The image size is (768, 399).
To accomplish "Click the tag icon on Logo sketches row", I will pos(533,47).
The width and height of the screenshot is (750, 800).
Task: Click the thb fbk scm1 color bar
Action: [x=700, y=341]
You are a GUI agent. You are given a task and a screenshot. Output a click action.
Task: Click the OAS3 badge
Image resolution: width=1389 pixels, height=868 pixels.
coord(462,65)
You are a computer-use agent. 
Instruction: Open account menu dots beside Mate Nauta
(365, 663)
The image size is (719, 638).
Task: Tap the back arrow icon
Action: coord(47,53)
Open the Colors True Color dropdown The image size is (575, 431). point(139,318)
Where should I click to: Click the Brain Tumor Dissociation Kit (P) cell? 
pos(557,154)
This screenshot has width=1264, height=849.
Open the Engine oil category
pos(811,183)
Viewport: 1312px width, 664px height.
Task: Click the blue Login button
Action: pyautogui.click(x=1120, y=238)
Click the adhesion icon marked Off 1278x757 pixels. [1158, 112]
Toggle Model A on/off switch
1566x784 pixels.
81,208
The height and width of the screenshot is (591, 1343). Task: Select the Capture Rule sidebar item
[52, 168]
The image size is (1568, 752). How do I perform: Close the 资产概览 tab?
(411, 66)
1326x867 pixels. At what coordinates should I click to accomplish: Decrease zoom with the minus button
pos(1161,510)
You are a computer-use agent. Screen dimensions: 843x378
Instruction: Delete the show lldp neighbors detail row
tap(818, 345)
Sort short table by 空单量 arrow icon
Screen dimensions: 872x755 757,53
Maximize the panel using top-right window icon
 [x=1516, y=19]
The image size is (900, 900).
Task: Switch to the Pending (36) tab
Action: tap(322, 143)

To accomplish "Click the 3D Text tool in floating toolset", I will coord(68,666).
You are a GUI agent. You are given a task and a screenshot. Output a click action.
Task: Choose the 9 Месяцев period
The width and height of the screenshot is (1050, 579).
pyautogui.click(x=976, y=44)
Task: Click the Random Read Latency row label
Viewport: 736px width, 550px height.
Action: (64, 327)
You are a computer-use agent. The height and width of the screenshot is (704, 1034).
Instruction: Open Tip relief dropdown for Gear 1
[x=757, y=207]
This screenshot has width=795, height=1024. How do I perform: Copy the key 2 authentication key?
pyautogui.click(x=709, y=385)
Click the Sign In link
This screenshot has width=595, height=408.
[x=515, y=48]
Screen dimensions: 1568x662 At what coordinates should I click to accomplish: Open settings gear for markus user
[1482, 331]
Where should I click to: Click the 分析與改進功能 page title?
######
**Task requirements:** Verbatim reproduction of the entries is required.

**Completed task:**
The image size is (768, 399).
To accomplish "Click the tag icon on Logo sketches row", I will pos(533,47).
The width and height of the screenshot is (750, 800).
Task: Click the thb fbk scm1 color bar
Action: [x=700, y=341]
You are a GUI agent. You are given a task and a screenshot. Output a click action.
Task: Click the OAS3 badge
Image resolution: width=1389 pixels, height=868 pixels.
coord(462,65)
You are a computer-use agent. 
Instruction: Open account menu dots beside Mate Nauta
(365, 663)
The image size is (719, 638).
Task: Tap the back arrow icon
Action: coord(47,53)
Open the Colors True Color dropdown The image size is (575, 431). point(139,318)
Where should I click to: Click the Brain Tumor Dissociation Kit (P) cell? 
pos(557,154)
This screenshot has width=1264, height=849.
Open the Engine oil category
pos(811,183)
Viewport: 1312px width, 664px height.
Task: Click the blue Login button
Action: pyautogui.click(x=1120, y=238)
Click the adhesion icon marked Off 1278x757 pixels. [1158, 112]
Toggle Model A on/off switch
1566x784 pixels.
81,208
The height and width of the screenshot is (591, 1343). Task: Select the Capture Rule sidebar item
[52, 168]
The image size is (1568, 752). How do I perform: Close the 资产概览 tab?
(411, 66)
1326x867 pixels. At what coordinates should I click to accomplish: Decrease zoom with the minus button
pos(1161,510)
You are a computer-use agent. Screen dimensions: 843x378
Instruction: Delete the show lldp neighbors detail row
tap(818, 345)
Sort short table by 空单量 arrow icon
Screen dimensions: 872x755 757,53
Maximize the panel using top-right window icon
 [x=1516, y=19]
The image size is (900, 900).
Task: Switch to the Pending (36) tab
Action: tap(322, 143)

To accomplish "Click the 3D Text tool in floating toolset", I will coord(68,666).
You are a GUI agent. You are given a task and a screenshot. Output a click action.
Task: Choose the 9 Месяцев period
The width and height of the screenshot is (1050, 579).
pyautogui.click(x=976, y=44)
Task: Click the Random Read Latency row label
Viewport: 736px width, 550px height.
Action: (64, 327)
You are a computer-use agent. The height and width of the screenshot is (704, 1034).
Instruction: Open Tip relief dropdown for Gear 1
[x=757, y=207]
This screenshot has width=795, height=1024. How do I perform: Copy the key 2 authentication key?
pyautogui.click(x=709, y=385)
Click the Sign In link
This screenshot has width=595, height=408.
[x=515, y=48]
Screen dimensions: 1568x662 At what coordinates should I click to accomplish: Open settings gear for markus user
[1482, 331]
Where should I click to: Click the 分析與改進功能 page title?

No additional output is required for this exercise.